→ **Exercise instructions**:
Your answer must be the exact lines below, starting with the line with "The image size is (164, 107)." and going on through the line with "Image resolution: width=376", both included, with no pictures.

(Saved data entries)
· · · · ·
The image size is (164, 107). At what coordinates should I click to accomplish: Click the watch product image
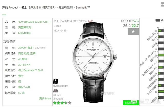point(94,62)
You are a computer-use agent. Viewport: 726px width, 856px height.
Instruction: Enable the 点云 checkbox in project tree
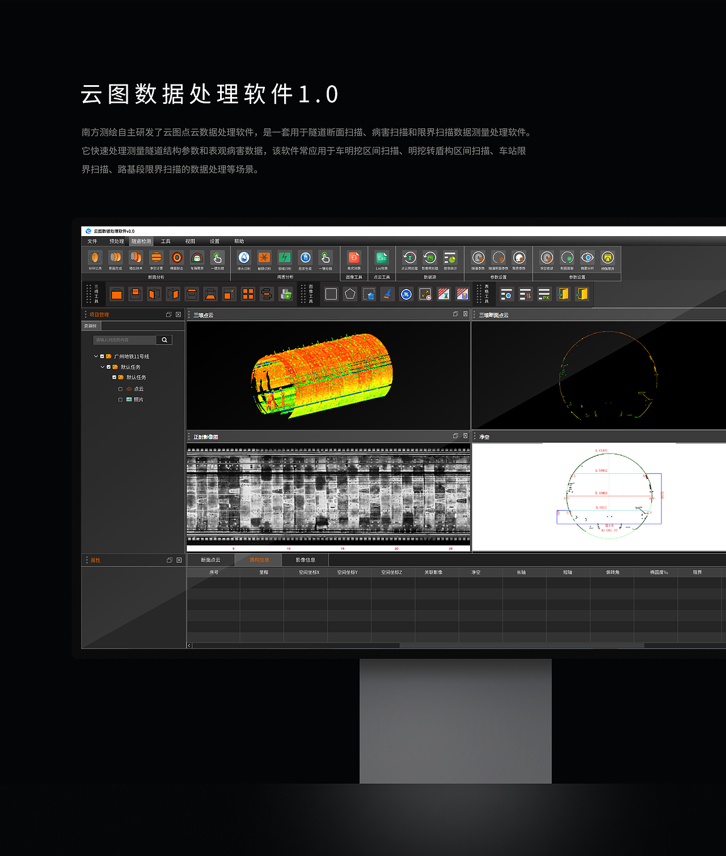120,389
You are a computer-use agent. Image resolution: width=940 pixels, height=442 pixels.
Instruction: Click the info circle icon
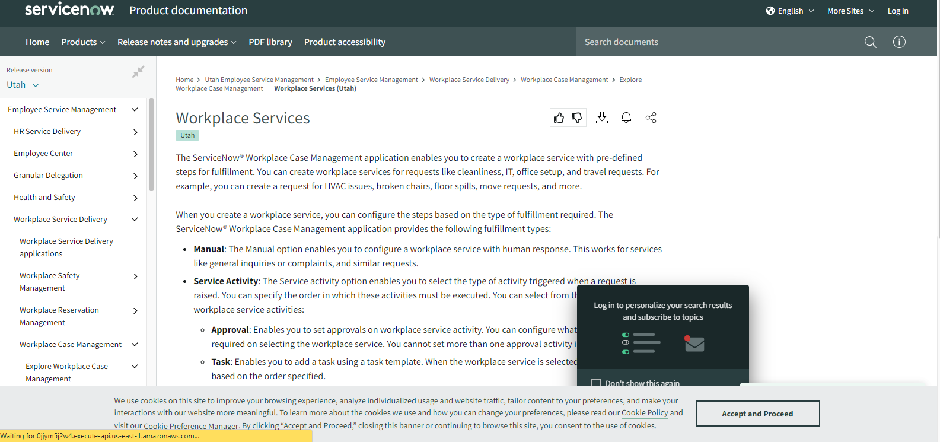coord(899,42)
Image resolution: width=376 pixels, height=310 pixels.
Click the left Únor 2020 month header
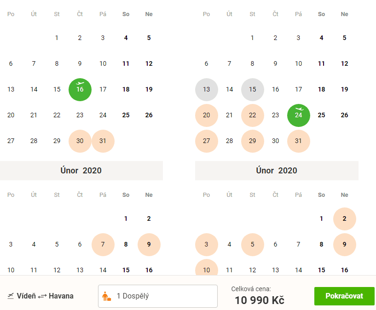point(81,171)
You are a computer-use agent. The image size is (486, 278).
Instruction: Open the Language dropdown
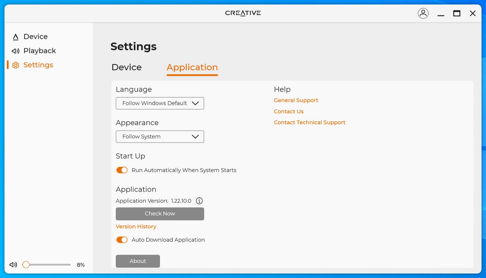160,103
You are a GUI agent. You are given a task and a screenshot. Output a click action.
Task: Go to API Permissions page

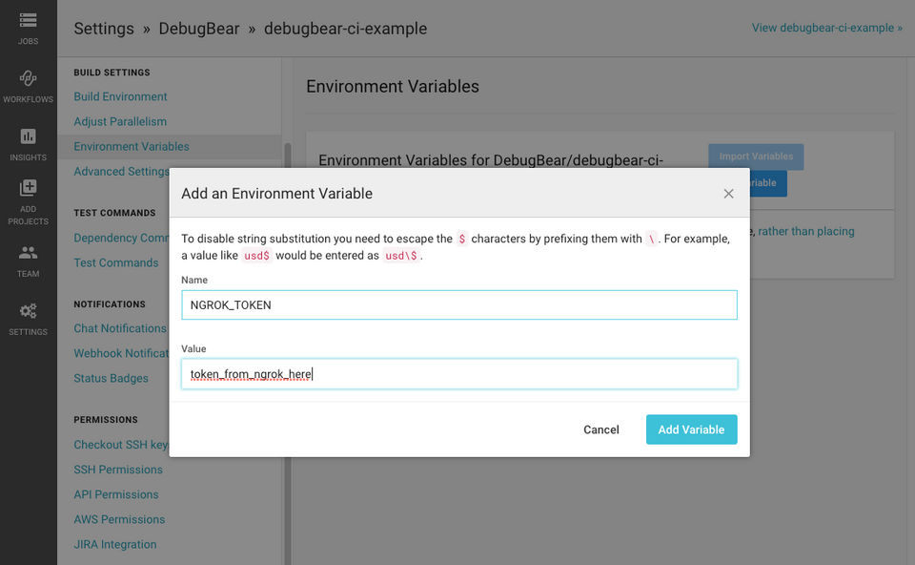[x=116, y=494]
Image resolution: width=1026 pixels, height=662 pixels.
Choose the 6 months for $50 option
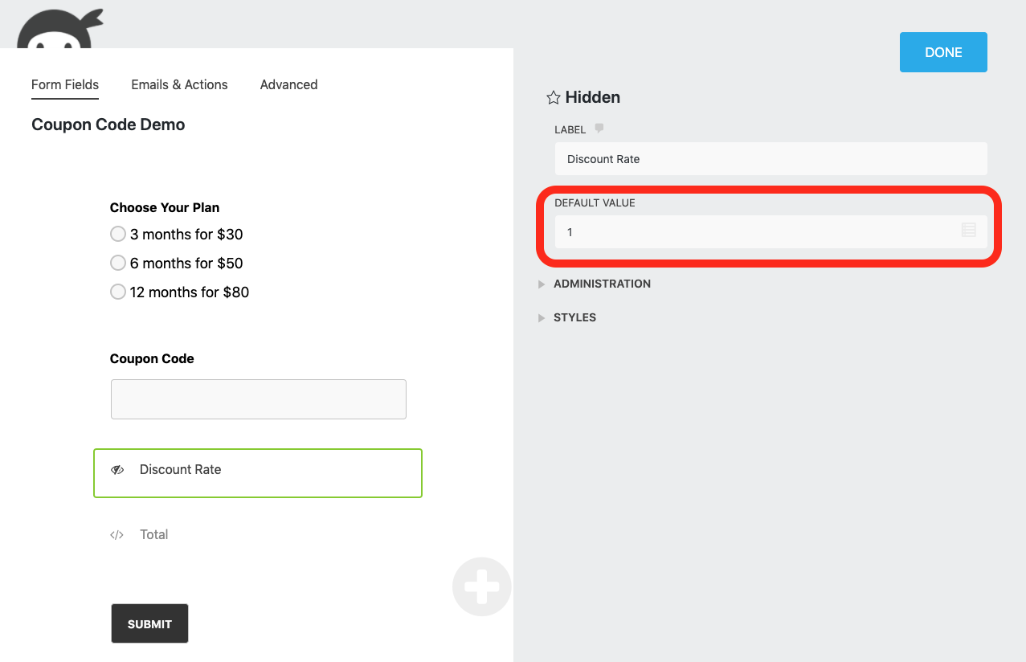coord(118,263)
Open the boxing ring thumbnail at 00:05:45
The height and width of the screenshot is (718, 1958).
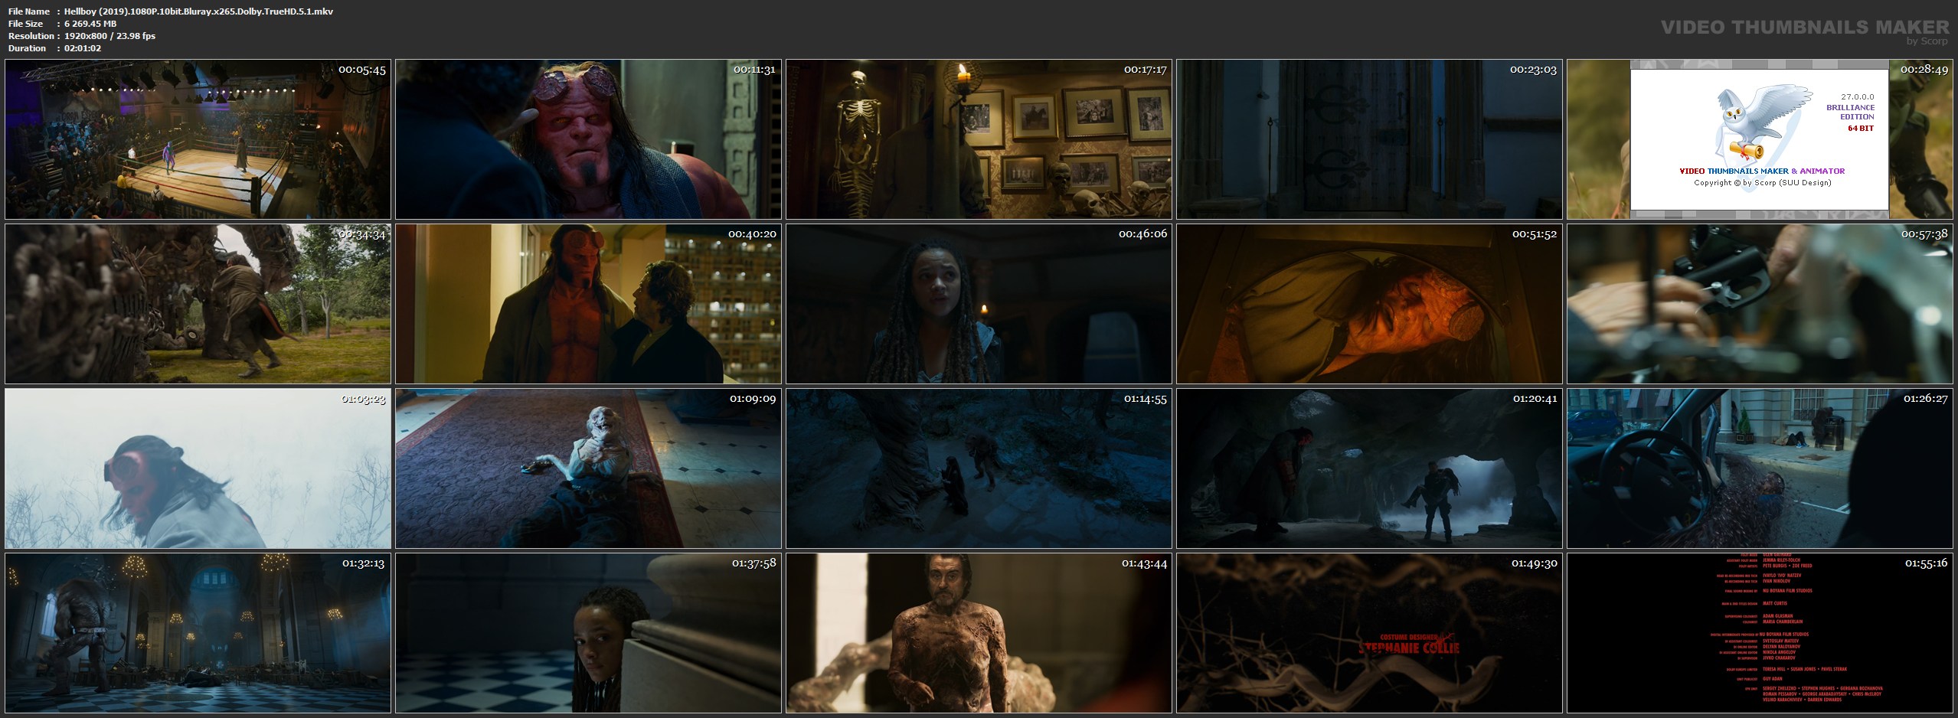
· · · · ·
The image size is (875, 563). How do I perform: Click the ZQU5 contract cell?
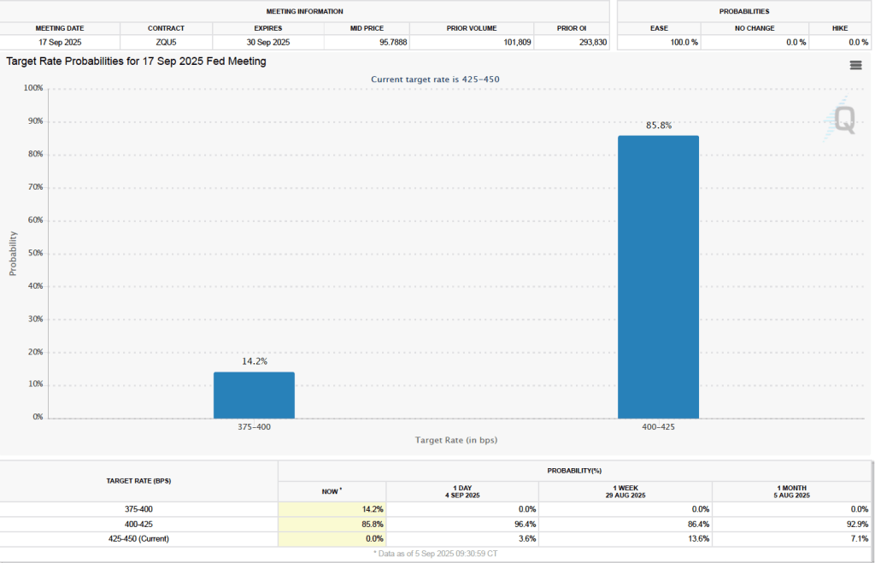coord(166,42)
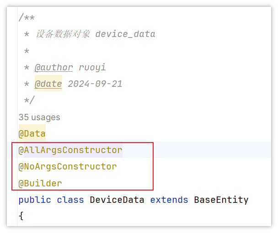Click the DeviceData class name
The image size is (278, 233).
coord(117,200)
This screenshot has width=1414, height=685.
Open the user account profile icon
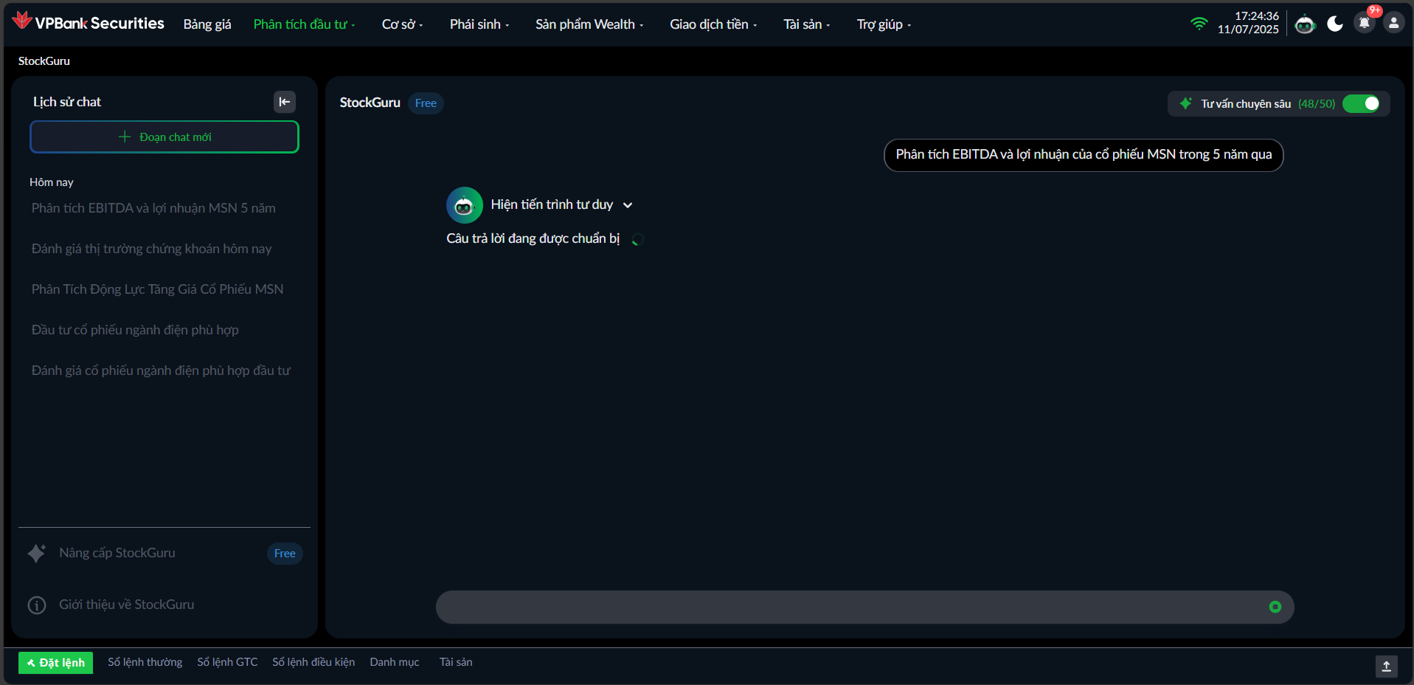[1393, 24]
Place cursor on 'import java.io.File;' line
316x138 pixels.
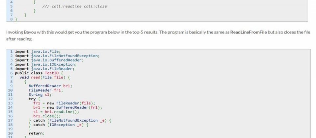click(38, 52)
· · · · ·
→ **Written response**:
The image size is (164, 107). At what coordinates should I click to accomplish: Click the watch product image
point(94,62)
You are a computer-use agent. Viewport: 726px width, 856px height.
Instruction: Enable the 点云 checkbox in project tree
120,389
You are a computer-use agent. Image resolution: width=940 pixels, height=442 pixels.
Instruction: Click the info circle icon
coord(899,42)
Image resolution: width=376 pixels, height=310 pixels.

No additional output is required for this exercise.